1Row
- Secure the resistance band to a door handle or pole.
- Keep the resistance point in line with the belly button.
- With a proud chest and thumbs pointing towards the roof, pull the band. back maintaining the bend in the elbow.
- As you pull back, focus on squeezing the shoulder blades together.
- Control the return.
2Shoulder External Rotation
- Position yourself with the elbow tucked into the side body.
- Open through the chest.
- Thumb directed towards the roof.
- Position the affected arm furthest away from the resistance band.
- Maintaining the above position, move the forearm away from the belly button.
- Control the return to the belly.
- Repeat as per Physiotherapists guidelines.
3Shoulder Internal Rotation
- Position yourself with the elbow tucked into the side body.
- Open through the chest.
- Thumb directed towards the roof.
- Position the affected arm closest to the resistance band.
- Maintaining the above position, move the forearm towards the belly.
- Control the return to neutral.
- Repeat as per Physiotherapist’s guidelines.
4Shelf Exercise [Top with Step]
- Stand with a theraband tied around your wrists.
- Add tension to the band by moving your wrists away so they are inline with your elbows.

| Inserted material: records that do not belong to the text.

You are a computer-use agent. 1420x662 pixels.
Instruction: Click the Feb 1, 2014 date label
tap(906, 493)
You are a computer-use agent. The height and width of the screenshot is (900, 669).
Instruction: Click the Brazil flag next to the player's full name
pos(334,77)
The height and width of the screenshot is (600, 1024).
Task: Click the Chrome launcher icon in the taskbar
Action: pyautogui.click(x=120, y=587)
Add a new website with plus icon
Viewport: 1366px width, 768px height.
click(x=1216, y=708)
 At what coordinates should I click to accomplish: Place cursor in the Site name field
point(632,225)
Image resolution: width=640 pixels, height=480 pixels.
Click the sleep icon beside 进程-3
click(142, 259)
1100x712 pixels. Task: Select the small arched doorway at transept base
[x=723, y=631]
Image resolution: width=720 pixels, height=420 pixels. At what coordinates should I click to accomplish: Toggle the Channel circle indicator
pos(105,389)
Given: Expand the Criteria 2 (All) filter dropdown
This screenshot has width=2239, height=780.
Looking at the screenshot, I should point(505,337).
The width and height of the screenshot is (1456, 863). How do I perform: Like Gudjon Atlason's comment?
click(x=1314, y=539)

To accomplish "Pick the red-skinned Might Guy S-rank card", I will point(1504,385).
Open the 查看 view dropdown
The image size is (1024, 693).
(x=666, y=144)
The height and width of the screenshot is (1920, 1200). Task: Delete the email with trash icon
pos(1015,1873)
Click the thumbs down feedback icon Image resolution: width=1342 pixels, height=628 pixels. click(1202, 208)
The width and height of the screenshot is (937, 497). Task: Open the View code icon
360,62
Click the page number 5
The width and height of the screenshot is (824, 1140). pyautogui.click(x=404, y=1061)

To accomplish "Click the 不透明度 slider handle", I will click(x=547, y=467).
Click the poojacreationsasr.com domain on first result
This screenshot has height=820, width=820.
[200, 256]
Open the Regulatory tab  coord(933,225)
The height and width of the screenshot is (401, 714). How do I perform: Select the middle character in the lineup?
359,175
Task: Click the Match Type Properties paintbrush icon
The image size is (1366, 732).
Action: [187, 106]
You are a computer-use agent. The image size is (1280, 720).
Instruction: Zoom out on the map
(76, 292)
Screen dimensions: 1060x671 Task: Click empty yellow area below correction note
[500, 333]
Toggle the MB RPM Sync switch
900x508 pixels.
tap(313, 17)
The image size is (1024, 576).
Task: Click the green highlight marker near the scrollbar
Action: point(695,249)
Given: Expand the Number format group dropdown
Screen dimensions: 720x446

- Pretend that you are holding onto a box and place the box on a top shelf as prescribed by your physiotherapist while simultaneously stepping forward (it does not matter what leg you step with).
- Repeat as prescribed by your physiotherapist.
5Shoulder Extension
- Anchor band in a position above head height.
- Facing the wall, hold the resistance band with the shoulder elevated.
- Pull the arm straight down by your side and return to the starting position, ensuring the movement back up is smooth.
- Repeat as per physiotherapist guidelines.